• _Source_

Subtract $ \dfrac{3}{a^2-1} $ from $ \dfrac{12}{a^2+2a+1} $ to get $ \dfrac{ \color{purple}{ 9a-15 } }{ a^3+a^2-a-1 }$.
To subtract raitonal expressions, both fractions must have the same denominator.
We can create a common denominator by multiplying the first fraction by $ \color{blue}{ a-1 }$ and the second by $\color{blue}{ a+1 }$.
$$ \begin{aligned} \frac{12}{a^2+2a+1} - \frac{3}{a^2-1} & = \frac{ 12 \cdot \color{blue}{ \left( a-1 \right) }}{ \left( a^2+2a+1 \right) \cdot \color{blue}{ \left( a-1 \right) }} -
\frac{ 3 \cdot \color{blue}{ \left( a+1 \right) }}{ \left( a^2-1 \right) \cdot \color{blue}{ \left( a+1 \right) }} = \\[1ex] &=\frac{ \color{purple}{ 12a-12 } }{ a^3-a^2+2a^2-2a+a-1 } - \frac{ \color{purple}{ 3a+3 } }{ a^3-a^2+2a^2-2a+a-1 } = \\[1ex] &=\frac{ \color{purple}{ 12a-12 - \left( 3a+3 \right) } }{ a^3+a^2-a-1 }=\frac{ \color{purple}{ 9a-15 } }{ a^3+a^2-a-1 } \end{aligned} $$

• _Extracted data_
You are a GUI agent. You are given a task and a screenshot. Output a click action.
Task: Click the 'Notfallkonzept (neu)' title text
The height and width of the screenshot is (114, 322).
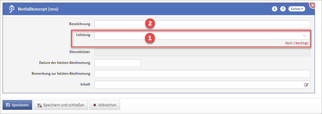tap(38, 9)
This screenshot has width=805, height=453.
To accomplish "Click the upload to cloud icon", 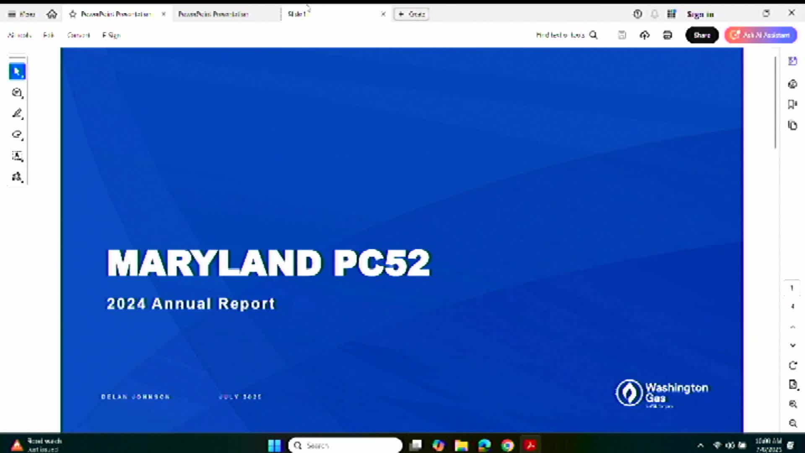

• _Objective_
Answer these questions about the worked subtraction:
1. What must both fractions share before rational expressions can be subtracted?
2. By what expression is the first fraction multiplied to create a common denominator?
3. What is the numerator of the final result?

• _Result_
1. The same denominator.
2. a-1
3. 9a-15